_Excerpted records_
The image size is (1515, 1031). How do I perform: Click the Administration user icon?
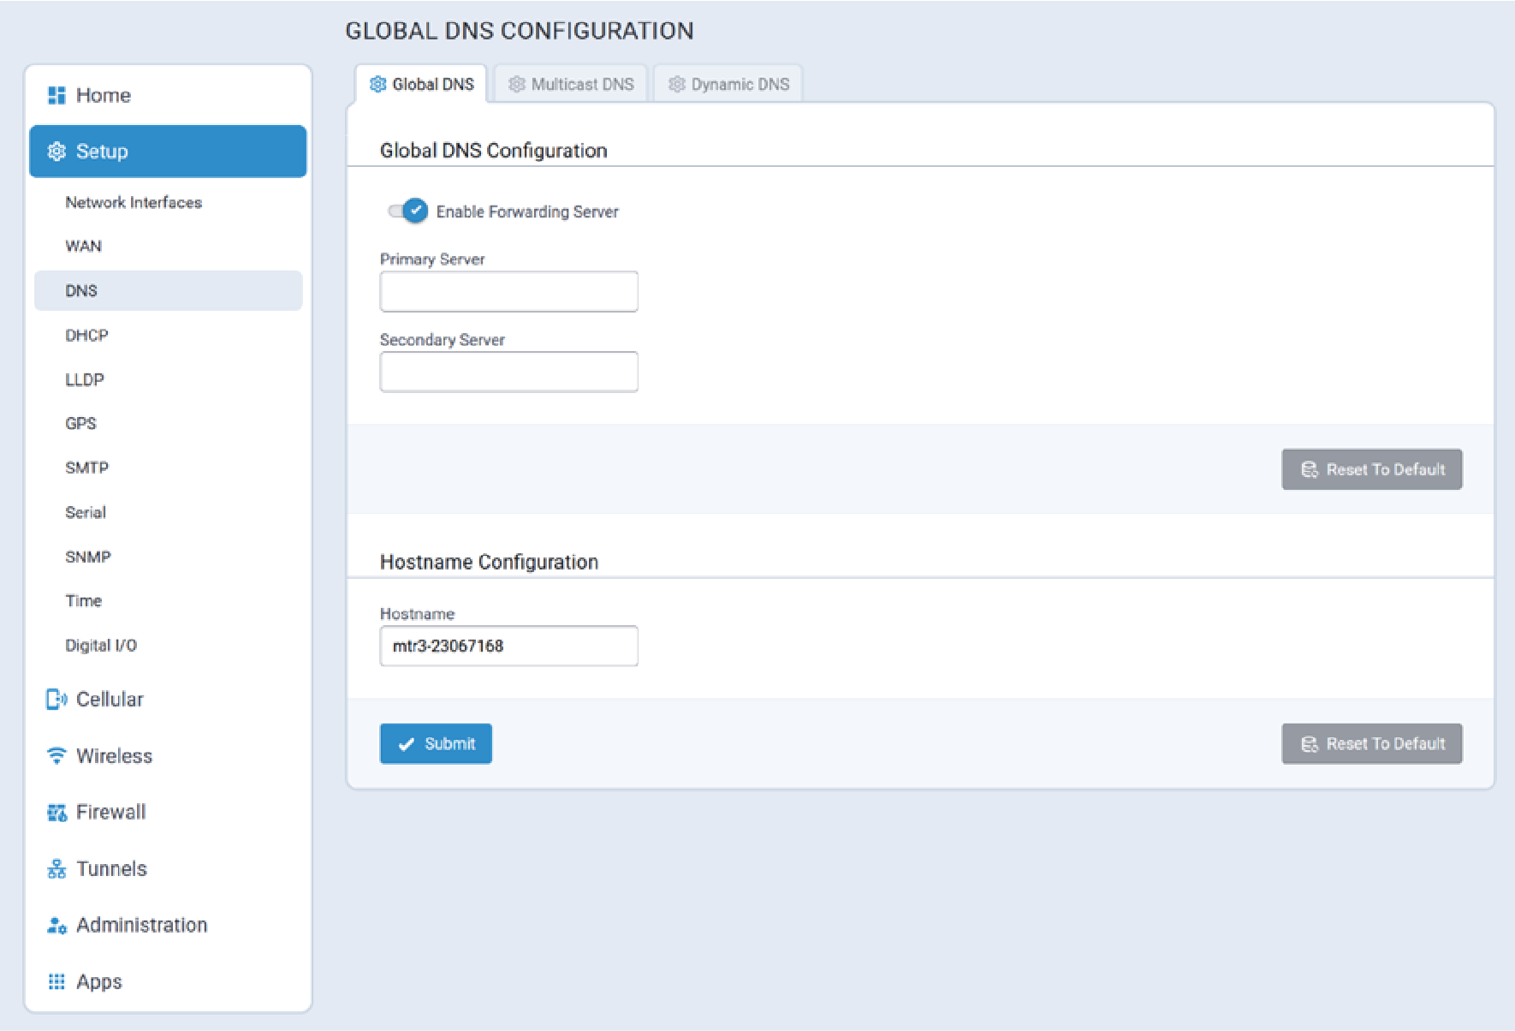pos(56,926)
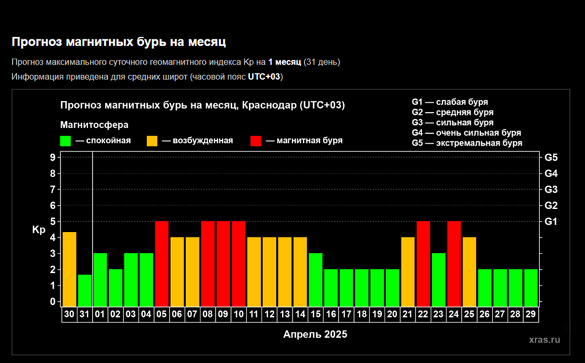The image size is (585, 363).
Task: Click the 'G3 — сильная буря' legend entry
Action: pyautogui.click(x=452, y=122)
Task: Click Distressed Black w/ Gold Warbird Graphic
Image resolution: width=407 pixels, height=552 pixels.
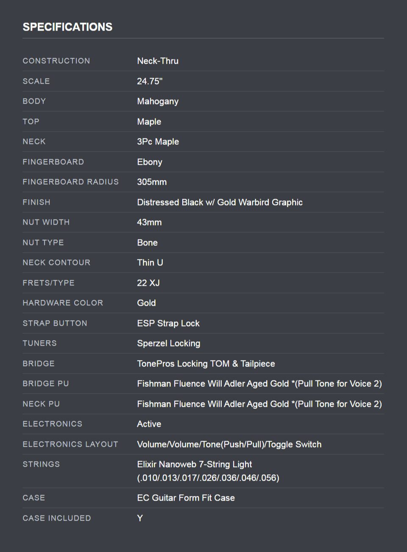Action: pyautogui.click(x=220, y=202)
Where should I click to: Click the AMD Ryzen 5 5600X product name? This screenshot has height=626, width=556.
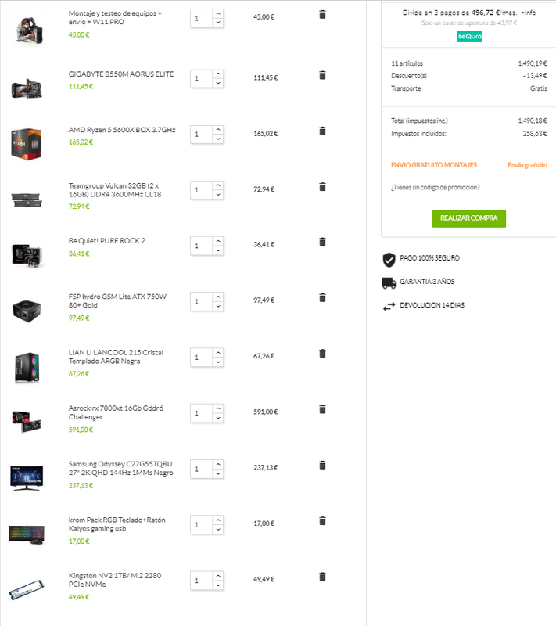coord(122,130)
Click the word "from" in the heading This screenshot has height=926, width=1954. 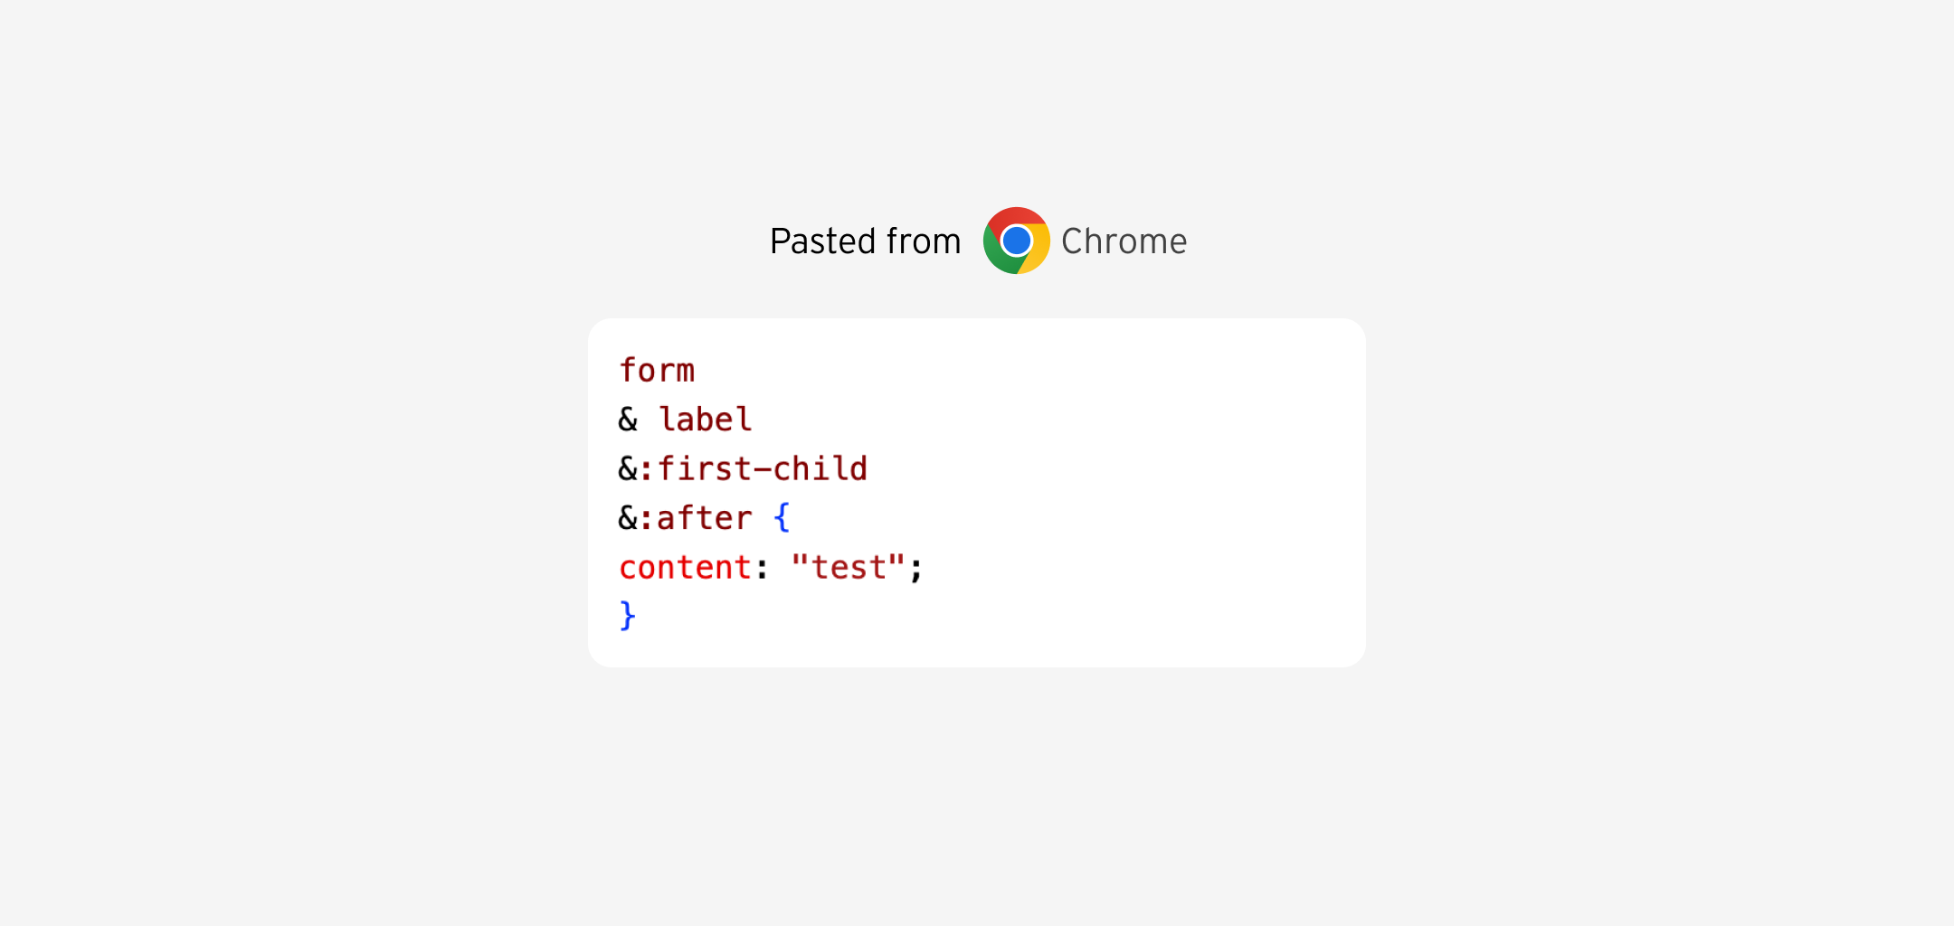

_What to do_
Each line of the records is to be reproduced exactly, and each picture dropped.

_Written solution_
The image size is (1515, 1031). How do I perform: Click the Administration user icon?
pos(56,926)
The image size is (585, 363).
Task: Click the 'G3 — сильная буря' legend entry
Action: pyautogui.click(x=452, y=122)
Task: Click Distressed Black w/ Gold Warbird Graphic
Image resolution: width=407 pixels, height=552 pixels.
Action: pyautogui.click(x=220, y=202)
Where should I click to: Click the AMD Ryzen 5 5600X product name? This screenshot has height=626, width=556.
coord(122,130)
Click the word "from" in the heading This screenshot has height=926, width=1954. 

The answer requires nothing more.